[MATERIALS PROVIDED Boundary: Start]
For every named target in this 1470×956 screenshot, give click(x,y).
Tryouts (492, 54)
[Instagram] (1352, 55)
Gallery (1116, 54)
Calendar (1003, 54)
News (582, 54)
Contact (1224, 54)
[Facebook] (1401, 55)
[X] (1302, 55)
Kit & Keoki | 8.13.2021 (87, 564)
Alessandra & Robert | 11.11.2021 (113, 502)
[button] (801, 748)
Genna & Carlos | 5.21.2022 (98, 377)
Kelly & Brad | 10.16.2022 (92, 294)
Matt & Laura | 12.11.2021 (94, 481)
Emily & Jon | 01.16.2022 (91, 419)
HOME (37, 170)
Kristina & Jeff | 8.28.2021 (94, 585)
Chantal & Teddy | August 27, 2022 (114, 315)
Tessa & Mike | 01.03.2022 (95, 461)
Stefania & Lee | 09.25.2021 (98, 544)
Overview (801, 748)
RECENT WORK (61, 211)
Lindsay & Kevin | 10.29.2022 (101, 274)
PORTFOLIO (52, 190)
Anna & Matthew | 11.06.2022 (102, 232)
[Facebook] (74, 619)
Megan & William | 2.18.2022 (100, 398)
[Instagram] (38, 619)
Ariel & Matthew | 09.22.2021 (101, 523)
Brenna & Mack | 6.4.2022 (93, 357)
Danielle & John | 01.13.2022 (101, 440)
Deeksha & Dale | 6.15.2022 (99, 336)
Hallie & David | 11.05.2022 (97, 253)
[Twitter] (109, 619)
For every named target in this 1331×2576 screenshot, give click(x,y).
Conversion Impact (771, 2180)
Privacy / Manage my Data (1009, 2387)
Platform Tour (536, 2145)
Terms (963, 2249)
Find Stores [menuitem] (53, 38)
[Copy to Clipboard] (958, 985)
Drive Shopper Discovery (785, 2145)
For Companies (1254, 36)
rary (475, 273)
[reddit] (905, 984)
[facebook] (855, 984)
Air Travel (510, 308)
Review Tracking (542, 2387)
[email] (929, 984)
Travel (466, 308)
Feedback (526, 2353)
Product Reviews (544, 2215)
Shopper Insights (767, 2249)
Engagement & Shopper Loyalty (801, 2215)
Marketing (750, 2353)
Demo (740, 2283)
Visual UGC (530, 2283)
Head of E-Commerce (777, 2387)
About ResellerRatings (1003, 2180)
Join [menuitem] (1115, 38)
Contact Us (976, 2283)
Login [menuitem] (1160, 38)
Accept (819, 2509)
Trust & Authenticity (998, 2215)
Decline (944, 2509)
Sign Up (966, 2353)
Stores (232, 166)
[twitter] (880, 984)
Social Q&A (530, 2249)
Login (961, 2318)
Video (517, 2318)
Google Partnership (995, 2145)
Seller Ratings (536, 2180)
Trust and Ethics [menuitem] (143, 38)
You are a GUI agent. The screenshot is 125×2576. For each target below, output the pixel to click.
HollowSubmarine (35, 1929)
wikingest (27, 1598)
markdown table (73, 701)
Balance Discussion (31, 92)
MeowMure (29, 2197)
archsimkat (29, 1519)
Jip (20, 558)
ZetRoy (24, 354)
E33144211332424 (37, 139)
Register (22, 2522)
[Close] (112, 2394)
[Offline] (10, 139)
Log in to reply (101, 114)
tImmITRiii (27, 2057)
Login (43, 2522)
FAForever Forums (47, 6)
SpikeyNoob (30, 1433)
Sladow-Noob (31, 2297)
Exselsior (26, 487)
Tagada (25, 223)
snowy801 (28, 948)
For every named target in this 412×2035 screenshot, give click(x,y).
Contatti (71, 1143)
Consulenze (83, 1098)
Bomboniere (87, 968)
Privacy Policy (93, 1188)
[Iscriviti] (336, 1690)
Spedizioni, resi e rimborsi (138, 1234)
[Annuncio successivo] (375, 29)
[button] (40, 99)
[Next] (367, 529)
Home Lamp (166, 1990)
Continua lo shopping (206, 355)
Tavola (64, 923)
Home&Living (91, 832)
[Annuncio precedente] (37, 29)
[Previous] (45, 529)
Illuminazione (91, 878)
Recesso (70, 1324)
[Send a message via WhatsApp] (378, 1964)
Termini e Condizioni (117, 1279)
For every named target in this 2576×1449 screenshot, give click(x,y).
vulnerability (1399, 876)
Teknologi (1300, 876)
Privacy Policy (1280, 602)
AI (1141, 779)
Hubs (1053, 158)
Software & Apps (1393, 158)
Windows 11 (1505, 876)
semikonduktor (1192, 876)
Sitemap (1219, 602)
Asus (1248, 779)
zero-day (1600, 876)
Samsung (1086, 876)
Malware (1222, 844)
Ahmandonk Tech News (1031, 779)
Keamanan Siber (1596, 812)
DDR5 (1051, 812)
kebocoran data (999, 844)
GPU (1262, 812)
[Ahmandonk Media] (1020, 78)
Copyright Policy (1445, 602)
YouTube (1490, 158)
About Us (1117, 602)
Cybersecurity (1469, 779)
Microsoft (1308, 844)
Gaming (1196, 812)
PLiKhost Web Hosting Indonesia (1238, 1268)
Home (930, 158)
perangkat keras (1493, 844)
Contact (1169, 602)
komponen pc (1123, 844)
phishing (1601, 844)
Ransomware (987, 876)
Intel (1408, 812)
[MATERIALS PROVIDED Boundary: End]
EXERCISE AIM
Beginning at the line above that contains "Balance Discussion (31, 92)", return each line exactly through the line that contains "snowy801 (28, 948)", and no others.

TASK SOLUTION
Balance Discussion (31, 92)
MeowMure (29, 2197)
archsimkat (29, 1519)
Jip (20, 558)
ZetRoy (24, 354)
E33144211332424 (37, 139)
Register (22, 2522)
[Close] (112, 2394)
[Offline] (10, 139)
Log in to reply (101, 114)
tImmITRiii (27, 2057)
Login (43, 2522)
FAForever Forums (47, 6)
SpikeyNoob (30, 1433)
Sladow-Noob (31, 2297)
Exselsior (26, 487)
Tagada (25, 223)
snowy801 (28, 948)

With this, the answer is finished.